In this case, the minimum temperature is 31.30 and the maximum is 66.50. The range for this dataset is 66.50 – 31.30 = 35.20. Let us choose to do 8 classes for this data.
To arrive at the class width, divide the range by the number of classes – 35.20 / 8 = 4.4. Generally this width is rounded up to the next higher value for ease of computations. So, the class width in this case is 5.
We need to start with a value that is less than or equal to the minimum temperature. The last class should finish with a value that is greater than the maximum temperature. So, let us start with 30 as the left class end point for first class and form classes in increments of 5. The resulting frequency distribution will be as below.
The curly bracket on the left indicates that the end point value is inclusive. Square bracket on the right hand side shows the value is exclusive. This will ensure that the values that fall on the boundary will be counted only in one class and not on both sides.
Once we have the frequency distribution in this format, we can compute relative frequencies, percent frequencies, cumulative frequencies, cumulative relative frequencies & cumulative percent frequencies similar to the categorical variable example in previous post.
Once we have the frequency distribution, a histogram can be drawn with class intervals on the x axis and frequencies on the y axis. Rectangular boxes are drawn connecting the left and right class end points and raising them to the height equal to the frequency of that class.
This diagram is similar to the bar chart in categorical variable scenario and almost conveys the same meaning. The subtle difference is that the consecutive bars are connected without any space in between, implying that the values are continuous. Any numeric value from the minimum to maximum is possible. In the case of bar chart there was space in between, indicating that they were non overlapping categories.
Frequency Polygon is a line chart plotted using frequencies on y axis and class midpoints on x axis. For each class, class midpoint is calculated as an average of the two class end points. For the first class that has values from 30 to 35, class mid-point is 32.5 and its frequency is 3.
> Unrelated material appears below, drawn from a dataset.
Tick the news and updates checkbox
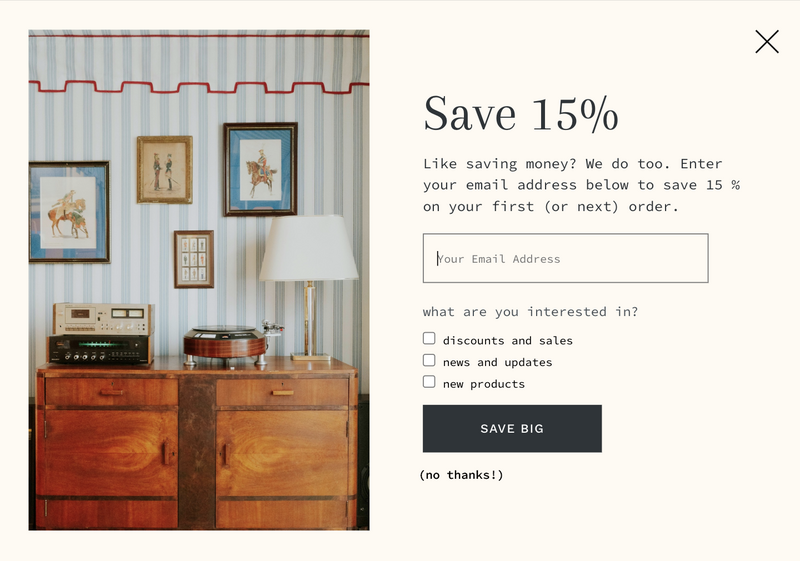The width and height of the screenshot is (800, 561). click(429, 361)
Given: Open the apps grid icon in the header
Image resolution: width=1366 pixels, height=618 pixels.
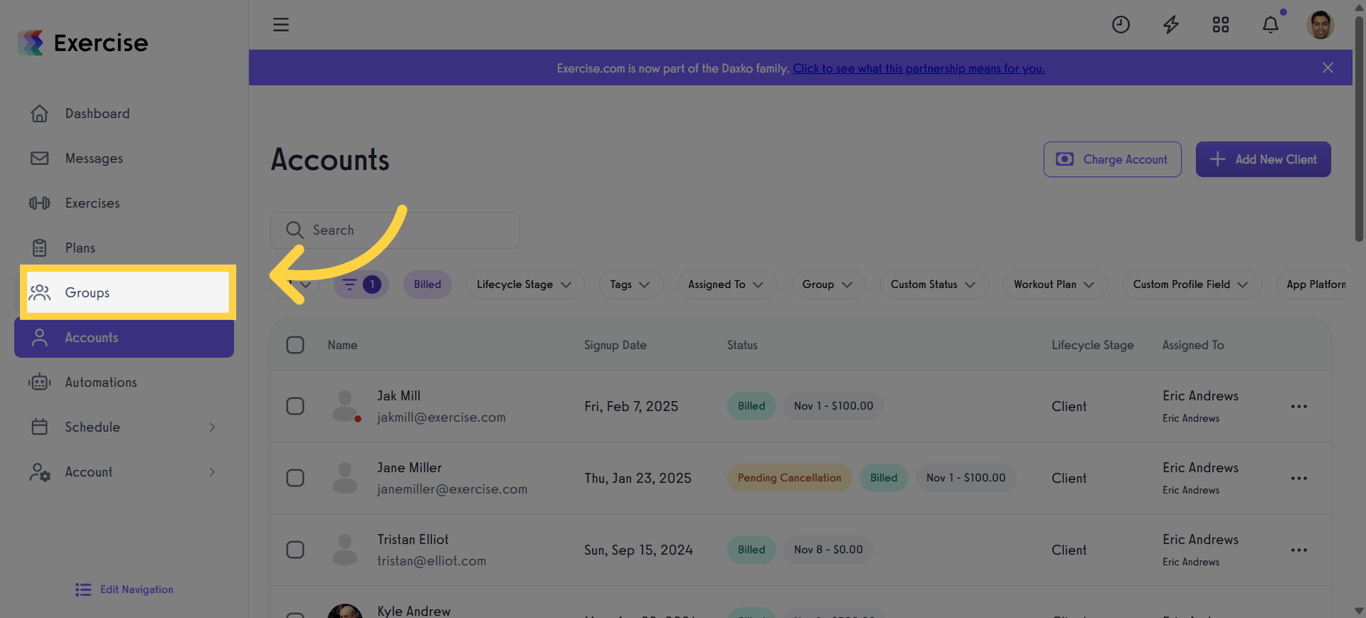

Ogive is a line chart similar to frequency polygon. But the x axis consists of class end points instead of class mid points. Also, y axis is plotted using cumulative frequencies instead of normal frequencies.
Dot plot is a one dimensional plot with the actual values from the variable of interest plotted on x axis. On y axis, as many dots are stacked vertically as there are repetitions of a particular value.
The advantage of using a dot plot is that it gives the frequencies at individual value level. It can be used where the data points are relatively lesser and it is possible to interpret the chart. Else, the other summarized charts make better sense.
Stem and Leaf Plot:
Stem and Leaf Plot is a numeric arrangement with the left most digit (or multiple digits as required for larger numbers) is chosen as the stem. The right side digit (or digits) is written in sorted order on the right side of the stem for all the values starting with that stem. They constitute the leaves.
In the temperature example let us choose the 10th digit as the stem. The combination of unit digit and the decimal portion is considered the leaf. Due to the fewer number of stem values and more leaves against each stem, the plot can be extended by repeating each stem value 5 times and plotting 0 to 1.9 leaves against first occurrence of a stem value and 2 to 3.9 leaves against the second occurrence of the same stem value and so on. The resulting plot looks as below.
If rotated 90 degrees anti-clockwise, this would look similar to a histogram. But, this plot contains the actual data values if we are interested in that level of details.
These simple tabulations and plots help us to understand the data better. We get to know whether the data is concentrated in a particular range or skewed towards any one side or normally distributed. These descriptive statistics also tell us whether any transformations are required to make certain variables fit to be used as inputs into a chosen statistical model.